適当に技でも出しながら神官の手が空くのを待とう。演舞っぽくなるだろうか? 俺は今も数人からの注目を受け、少し浮かれていた。
今日の対戦を思い出す。あのサマーソルトには度肝抜かれた。前傾も奴の誘いだったのか、ピンポイントでアゴを打ち抜かれた。
あと、今日まだ出してない技は……これか。
「――ちょうだい!」
ボキッ! ……ドサッ。
技を出した瞬間、背後から誰かの声と嫌な音がした。
出した技は打開。前足を踏み出し体を半身にして腰を落とし、両の掌を前後に同時に突き出す。ニ方向への攻撃力の分散と、重心移動の効果を確かめる為に今日登録した、意欲的な技だ。
「あっ!」
えっ……?
「PKだ」
「PKだな……」
俺のアバターは後方の惨事を気にもとめず、のん気に次の技――サッカーボールキック――を前方に繰り出していた。
恐る恐る背後に振り向く……水色のスカートの少女がこちらに足を向けて倒れている。
後ろに放った打開の右掌が少女にクリーンヒットしたらしい。元から彼女のHPは少なかったのかもしれないが、彼女を一撃で倒してしまった。

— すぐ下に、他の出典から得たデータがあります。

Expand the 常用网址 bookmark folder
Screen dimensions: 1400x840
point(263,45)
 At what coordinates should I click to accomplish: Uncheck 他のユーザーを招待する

俺は彼女から、何かねだられた様だが挑戦は受けていない。PKだ。
「いくぞ!」
「うおおおおおおお!」
興奮した群集の雄たけびがサラウンドスピーカーを通じて伝わってくる。今日一番の熱狂だ。
「あ、ロ、ログアウト……」
「逃がすかー!」
逃げ場は無いと察しつつ、これ以上騒乱に少女を巻き込むまいと俺は彼女から距離をとった。
お尋ね者となった俺を取り囲んでいた群集が一斉に動き出した。
俺を取り囲んだプレイヤー達の足めがけて後掃腿を放つ。ガンマンが「跳べ!」と声を上げた。
後掃腿によってぐるりと見回す周囲。大勢の殺意に囲まれ、俺はこのゲームで初めて恐怖を感じた。
時計回りの俺の足払いを、皆は跳んで避けたようだ……大縄跳びの要領で。
俺は体勢を立て直す間もなく斬られ叩かれ、ダメ押しに力士のボディプレスを受けて、あっさりと倒された。